The initial experiment consisted of a basic plasmid — a circular piece of DNA — that had the gene sequence for the N6 antibody ‘pasted’ in to it. The participant — Tristan Roberts — was off of conventional HIV treatment at the time. The only measures being taken were ‘viral load’ and ‘CD4’ count. The plasmid was not expected to last long: conventional plasmids are cleared by the body within days or weeks.

Following injection of the plasmid, along with a catalyst for opening the pores of the cell, PEI, Tristan saw an increase in his CD4 count but also his viral load, suggesting that the gene vector either did not work, or did not express in sufficient quantities to neutralize the virus. The overall safety of the approach was confirmed: only a small red bump was left after the injection, with no other noticeable side effects.

Write up on Medium:

Test 2:

The second experiment used a more advanced plasmid, known as a ‘Minicircle’, to deliver the N6 gene. Three participants — Tristan, Walter, and Mac — all tried varying quantities of the plasmid.

Tristan was on conventional medicine for the duration of the experiment. Rather than rely upon ‘viral load’ and ‘cd4’ to test efficacy, we analyzed the blood serum for binding to HIV’s envelope — GP120 — in an Elisa. The results suggested that binding to GP120 increased following the injection.

Unlike the first experiment, localized inflammation, around the size of a dime, accompanied this injection in all three participants. Effects subsided within a couple days. No other side effects were experienced. Write up on Medium:

Test 3:

The third experiment also used a ‘Minicircle’ for N6, with an additional modification: it would produce ‘histags’, which are easy to quantify in blood serum, and do not occur naturally.

Tristan tested out this version, and subsequent analysis of his blood serum revealed the presence of histags in the weeks following the injection. Blood samples were taken for 2 months following the injection, and all revealed an increasing amount of histags, which suggests in turn a presence of the N6 antibody. No side effects were experienced.

This is taken as evidence that the gene therapy lasts long enough to be therapeutically relevant, but additional testing must be done to confirm that the antibody is being expressed in sufficient quantity to prevent and or treat HIV.
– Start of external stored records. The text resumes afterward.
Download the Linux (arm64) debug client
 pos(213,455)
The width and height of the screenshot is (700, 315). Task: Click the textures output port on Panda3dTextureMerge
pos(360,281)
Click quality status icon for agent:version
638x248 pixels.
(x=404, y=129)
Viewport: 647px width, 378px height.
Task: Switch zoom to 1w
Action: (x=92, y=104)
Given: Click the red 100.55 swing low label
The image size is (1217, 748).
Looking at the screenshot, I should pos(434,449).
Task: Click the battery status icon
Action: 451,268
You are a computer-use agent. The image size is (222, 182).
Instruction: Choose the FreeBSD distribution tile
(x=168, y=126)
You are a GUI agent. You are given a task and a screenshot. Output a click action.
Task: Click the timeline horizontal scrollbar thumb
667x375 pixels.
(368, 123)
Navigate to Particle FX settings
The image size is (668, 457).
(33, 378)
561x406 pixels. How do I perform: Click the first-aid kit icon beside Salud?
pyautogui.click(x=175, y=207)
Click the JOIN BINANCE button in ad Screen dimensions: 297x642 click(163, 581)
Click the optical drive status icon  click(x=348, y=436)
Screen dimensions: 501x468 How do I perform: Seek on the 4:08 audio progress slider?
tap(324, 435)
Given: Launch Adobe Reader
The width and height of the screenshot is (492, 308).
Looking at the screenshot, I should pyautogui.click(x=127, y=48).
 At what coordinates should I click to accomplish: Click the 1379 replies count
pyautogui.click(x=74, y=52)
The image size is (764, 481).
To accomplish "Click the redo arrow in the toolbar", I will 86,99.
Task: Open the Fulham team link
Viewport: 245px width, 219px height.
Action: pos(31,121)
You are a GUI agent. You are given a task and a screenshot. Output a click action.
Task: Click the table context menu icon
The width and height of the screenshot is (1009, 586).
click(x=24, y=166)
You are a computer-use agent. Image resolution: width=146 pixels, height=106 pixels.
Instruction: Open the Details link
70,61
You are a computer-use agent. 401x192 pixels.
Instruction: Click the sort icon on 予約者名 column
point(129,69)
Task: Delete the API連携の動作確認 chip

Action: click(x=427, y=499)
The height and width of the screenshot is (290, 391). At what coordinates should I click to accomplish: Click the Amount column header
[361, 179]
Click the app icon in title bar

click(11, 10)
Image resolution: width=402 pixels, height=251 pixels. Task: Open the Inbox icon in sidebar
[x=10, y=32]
Combination Treatments as a Functional Cure:

A single bnab could be effective as a preventive measure, but HIV’s mutability suggests that the latent virus would eventually ‘escape’ in those already infected.

Thus, we believe that a ‘cocktail’ that delivers 2–3 antibodies should be pursued. While the virus may evolve against one, it should not be able to evolve against all of the them.

Additionally, we believe that we should combine this ‘bnab cocktail’ with…

  • Latency reversal agents, that allow the immune system to clear latently infected cells, and
  • Immunity adjutants, that stimulate natural immune processes, increasing the odds of ‘passive immunization’; of the patient learning how to produce effective antibodies endogenously

Our hypothesis is that a patient, having utilized the above treatments, has a worthwhile chance of keeping the virus in remission following interruption of ART.